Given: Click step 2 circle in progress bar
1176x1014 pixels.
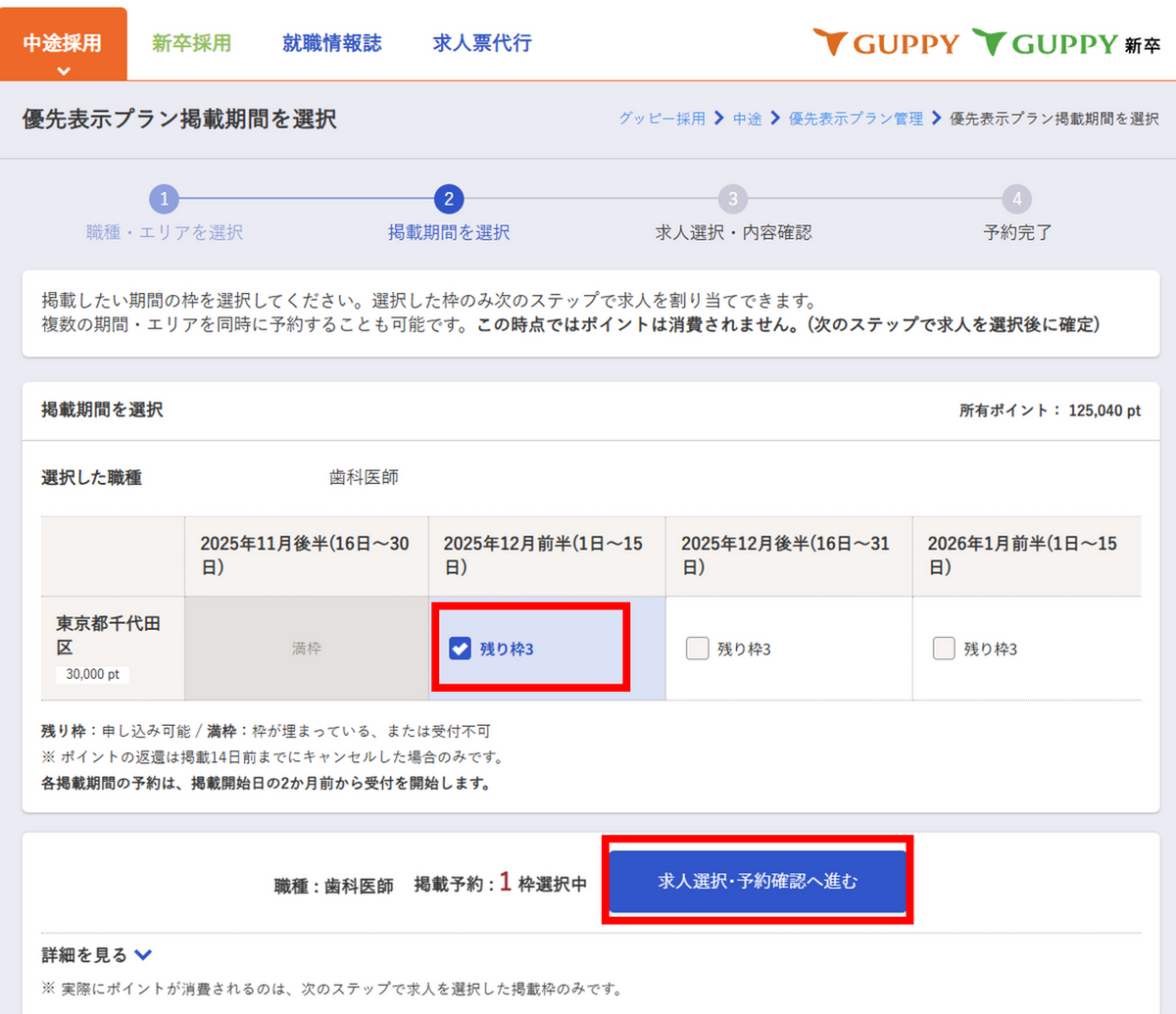Looking at the screenshot, I should tap(448, 199).
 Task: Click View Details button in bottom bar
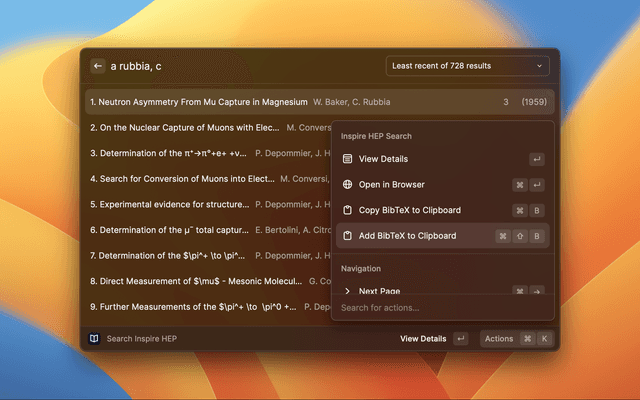point(423,339)
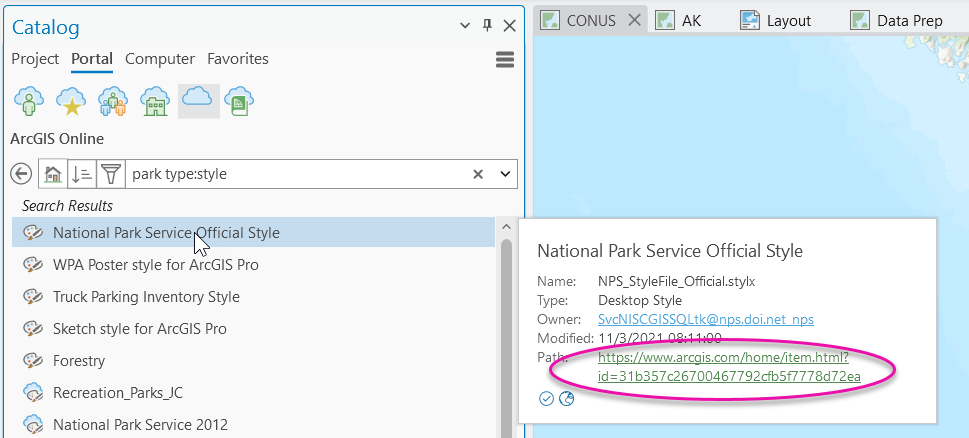
Task: Open the Catalog hamburger menu
Action: click(x=505, y=60)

_GOAL OF THE EXERCISE_: Update the lines above by replacing "View Details" with "Show Details" and keeping everything else the same. Omit the pictures from your answer.

_TASK ANSWER_:
Given: Click step 2 circle in progress bar
1176x1014 pixels.
Looking at the screenshot, I should tap(448, 199).
 Task: Click Show Details button in bottom bar
point(423,339)
Task: Open the Catalog hamburger menu
Action: click(x=505, y=60)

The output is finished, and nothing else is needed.